The hands and feet of AI and the renewable energy transition

A foundation stone of the transition to renewable energy is paradoxically a major contributor to the problem it’s helping to solve. How asset owners think about investing in a solution that is also part of the problem is a challenging and complex task.

Semiconductors are integral to the transition to renewable energy and the development of AI. But investors face a paradox when semiconductor production itself has such a large environmental footprint.

The energy transition and the growth of AI is inconceivable without semiconductors, Pictet Asset Management senior portfolio manager Luciano Diana told the Top1000funds.com Fiduciary Investors Symposium at Stanford University.

Diana said the question facing investors is whether semiconductors are a very simple enabler of the energy transition, or whether they a growing environmental problem, “and the answer is both, actually”.

“We do have a paradox, because they are crucial for the green transition,” he said.

“They enable electrification, decarbonisation and energy efficiency. At the same time, they have an environmental footprint which is growing very rapidly in-line with our data economy.”

That footprint includes the use of large quantities of water, and (perhaps ironically) energy consumption.

“Should an investor like me, a responsible investor, allocate capital to this important and growing industry? Should I avoid it altogether? It’s a very complex topic,” Diana said.

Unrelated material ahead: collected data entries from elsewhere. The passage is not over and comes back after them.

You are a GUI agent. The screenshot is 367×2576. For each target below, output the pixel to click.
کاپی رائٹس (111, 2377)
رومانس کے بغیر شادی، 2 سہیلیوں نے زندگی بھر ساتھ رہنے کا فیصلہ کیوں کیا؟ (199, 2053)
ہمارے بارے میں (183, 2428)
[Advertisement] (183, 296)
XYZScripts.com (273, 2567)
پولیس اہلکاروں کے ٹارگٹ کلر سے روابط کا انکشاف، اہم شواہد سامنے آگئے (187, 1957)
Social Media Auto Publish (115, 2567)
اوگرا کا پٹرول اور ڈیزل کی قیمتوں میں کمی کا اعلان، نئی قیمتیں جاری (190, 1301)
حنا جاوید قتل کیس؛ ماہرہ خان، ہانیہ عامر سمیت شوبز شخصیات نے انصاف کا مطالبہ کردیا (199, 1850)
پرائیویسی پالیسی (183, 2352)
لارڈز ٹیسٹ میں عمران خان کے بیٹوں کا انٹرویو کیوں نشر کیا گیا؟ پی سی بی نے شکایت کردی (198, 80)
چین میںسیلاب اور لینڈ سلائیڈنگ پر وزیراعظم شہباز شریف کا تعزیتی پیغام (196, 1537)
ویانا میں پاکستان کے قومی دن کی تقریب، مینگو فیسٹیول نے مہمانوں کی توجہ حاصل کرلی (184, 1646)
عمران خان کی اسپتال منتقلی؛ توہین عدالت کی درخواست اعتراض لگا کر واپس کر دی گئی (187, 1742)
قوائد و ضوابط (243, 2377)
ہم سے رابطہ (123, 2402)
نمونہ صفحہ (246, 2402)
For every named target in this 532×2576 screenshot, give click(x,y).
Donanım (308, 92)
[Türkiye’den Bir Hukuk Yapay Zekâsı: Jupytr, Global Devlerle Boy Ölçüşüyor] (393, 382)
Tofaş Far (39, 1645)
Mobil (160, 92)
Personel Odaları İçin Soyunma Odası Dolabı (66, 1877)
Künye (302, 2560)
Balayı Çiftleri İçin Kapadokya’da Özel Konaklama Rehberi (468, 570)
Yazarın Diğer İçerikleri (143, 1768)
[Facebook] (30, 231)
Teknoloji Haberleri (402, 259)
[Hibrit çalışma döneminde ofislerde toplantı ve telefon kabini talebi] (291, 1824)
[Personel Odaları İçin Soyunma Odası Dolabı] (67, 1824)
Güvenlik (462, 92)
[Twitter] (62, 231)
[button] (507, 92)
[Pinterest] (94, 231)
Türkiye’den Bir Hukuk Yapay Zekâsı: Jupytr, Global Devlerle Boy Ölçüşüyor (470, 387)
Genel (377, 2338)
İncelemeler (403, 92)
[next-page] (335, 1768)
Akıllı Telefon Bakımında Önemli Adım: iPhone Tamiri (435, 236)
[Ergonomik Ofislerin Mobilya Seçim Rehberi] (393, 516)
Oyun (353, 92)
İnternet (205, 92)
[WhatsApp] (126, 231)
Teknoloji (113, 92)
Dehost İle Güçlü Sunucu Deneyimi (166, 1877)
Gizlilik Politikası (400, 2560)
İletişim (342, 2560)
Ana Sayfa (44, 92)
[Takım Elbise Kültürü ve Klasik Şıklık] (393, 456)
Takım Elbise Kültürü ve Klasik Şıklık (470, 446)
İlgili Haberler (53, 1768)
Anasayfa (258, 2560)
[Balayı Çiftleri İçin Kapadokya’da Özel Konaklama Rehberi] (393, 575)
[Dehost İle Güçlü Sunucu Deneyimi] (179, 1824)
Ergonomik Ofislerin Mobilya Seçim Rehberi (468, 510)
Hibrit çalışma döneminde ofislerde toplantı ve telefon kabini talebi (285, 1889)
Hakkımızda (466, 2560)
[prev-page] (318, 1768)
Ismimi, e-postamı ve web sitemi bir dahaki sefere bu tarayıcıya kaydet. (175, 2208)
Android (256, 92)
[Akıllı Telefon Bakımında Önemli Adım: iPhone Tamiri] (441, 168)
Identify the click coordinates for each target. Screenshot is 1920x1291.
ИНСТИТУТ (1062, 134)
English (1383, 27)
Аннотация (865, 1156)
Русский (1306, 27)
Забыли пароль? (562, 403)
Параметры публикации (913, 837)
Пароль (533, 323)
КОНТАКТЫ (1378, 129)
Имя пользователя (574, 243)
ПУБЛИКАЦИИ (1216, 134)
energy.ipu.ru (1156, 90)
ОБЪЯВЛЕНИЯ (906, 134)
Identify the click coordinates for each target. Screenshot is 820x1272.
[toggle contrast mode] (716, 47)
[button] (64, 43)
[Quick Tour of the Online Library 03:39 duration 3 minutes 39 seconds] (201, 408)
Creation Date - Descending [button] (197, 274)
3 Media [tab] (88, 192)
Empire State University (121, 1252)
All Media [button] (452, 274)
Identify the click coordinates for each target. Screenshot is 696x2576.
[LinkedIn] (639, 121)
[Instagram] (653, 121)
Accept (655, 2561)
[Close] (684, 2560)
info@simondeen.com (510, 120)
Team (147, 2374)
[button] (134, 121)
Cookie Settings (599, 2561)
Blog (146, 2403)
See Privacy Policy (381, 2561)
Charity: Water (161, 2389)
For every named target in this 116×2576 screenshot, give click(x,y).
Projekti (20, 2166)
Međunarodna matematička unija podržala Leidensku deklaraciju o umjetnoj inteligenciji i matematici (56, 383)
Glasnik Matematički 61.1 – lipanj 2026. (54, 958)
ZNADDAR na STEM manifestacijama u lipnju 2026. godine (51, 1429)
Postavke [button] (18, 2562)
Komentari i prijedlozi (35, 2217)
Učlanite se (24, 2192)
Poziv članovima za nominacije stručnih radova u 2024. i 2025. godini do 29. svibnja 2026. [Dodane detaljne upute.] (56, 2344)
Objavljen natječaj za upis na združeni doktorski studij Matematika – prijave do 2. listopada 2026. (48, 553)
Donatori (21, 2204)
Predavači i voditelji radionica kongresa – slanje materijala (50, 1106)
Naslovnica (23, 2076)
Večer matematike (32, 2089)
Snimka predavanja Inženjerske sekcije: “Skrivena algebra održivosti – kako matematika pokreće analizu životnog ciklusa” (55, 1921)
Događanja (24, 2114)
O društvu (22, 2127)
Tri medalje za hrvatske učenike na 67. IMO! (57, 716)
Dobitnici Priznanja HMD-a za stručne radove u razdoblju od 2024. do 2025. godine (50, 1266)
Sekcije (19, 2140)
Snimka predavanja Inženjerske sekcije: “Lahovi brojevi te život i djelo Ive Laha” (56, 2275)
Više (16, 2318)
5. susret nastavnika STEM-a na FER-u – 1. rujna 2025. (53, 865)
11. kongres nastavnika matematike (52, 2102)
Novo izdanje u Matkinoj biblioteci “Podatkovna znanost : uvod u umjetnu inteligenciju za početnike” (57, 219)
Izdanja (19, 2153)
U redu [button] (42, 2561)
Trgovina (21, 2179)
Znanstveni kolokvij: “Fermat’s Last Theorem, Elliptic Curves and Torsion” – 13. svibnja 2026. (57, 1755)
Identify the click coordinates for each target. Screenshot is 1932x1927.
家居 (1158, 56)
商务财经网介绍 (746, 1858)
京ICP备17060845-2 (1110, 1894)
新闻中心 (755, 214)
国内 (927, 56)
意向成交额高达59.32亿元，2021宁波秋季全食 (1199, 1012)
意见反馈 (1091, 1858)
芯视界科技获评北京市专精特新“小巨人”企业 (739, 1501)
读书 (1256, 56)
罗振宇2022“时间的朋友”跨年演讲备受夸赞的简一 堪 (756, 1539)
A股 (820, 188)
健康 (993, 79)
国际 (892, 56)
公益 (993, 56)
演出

Diana said calculating the footprint of semiconductor manufacturing is complex and bedevilled by incomplete data and, in any case, only tells part of the total story. But the energy transition can’t happen without increased semiconductor production so Pictet applies two conceptual frameworks to its investment decisions. The first is the concept of planetary boundaries, originally developed by the Stockholm Resilience Centre.

“It comprises nine dimensions [including] climate change, biodiversity, freshwater, chemical pollution,” Diana said.

“These are all interconnected, it’s really crucial to understand this. And each dimension has a boundary that shouldn’t be crossed if we want to avoid nonlinear and irreversible change.”

(The Stockholm Resilience Centre reported earlier this month the six of the nine boundaries have already been crossed.)

The second conceptual framework is lifecycle analysis, which is an estimate of energy, water and raw material-related emissions that are associated with a product’s lifecycle. And the lifecycle analysis gives rise to the concept of a company’s “handprint”.

Diana said a company generates a handprint when it offers its customers a solution that has a lower footprint than business as usual. It is a positive environmental measure, and the bigger the better, and there’s theoretically no limit to a company’s handprint.

“This is the opposite concept to that of the footprint, where with the footprint we want to reduce it down to zero as much as possible,” he said.

“Here, we want to maximize it. And because it’s a difference between a baseline and a counterfactual scenario, measuring a handprint inherently is complex and cannot be done very precisely.”

This approach can, and does, give rise to scenarios whre an investor commits capital to a company it knows has a large and often growing environmental footprint, but for the sake of the role the company plays in reducing the footprints of others.

Diana says the aim is to identify and invest in companies that “only want to minimize their own footprint, but they also at the same time want to maximize their handprint on the rest of the economy”.

Semiconductors are a good example of this approach, and there are others. And while there’s been significant focus on the production of semiconductors, particularly as a result of heightened public interest in renewable energy and AI, Diana says it’s important to keep the environmental issues in perspective for two reasons.

“The first reason is that the emissions from semiconductor manufacturing alone are around 100 million tons of CO2 equivalent per year,” Diana said.

“That’s 0.2 per cent of the global total. But more importantly, this footprint of an industry doesn’t tell the whole story about the environmental impact that it has on the rest of the economy. It’s important and essential I should say to also look at the handprint.”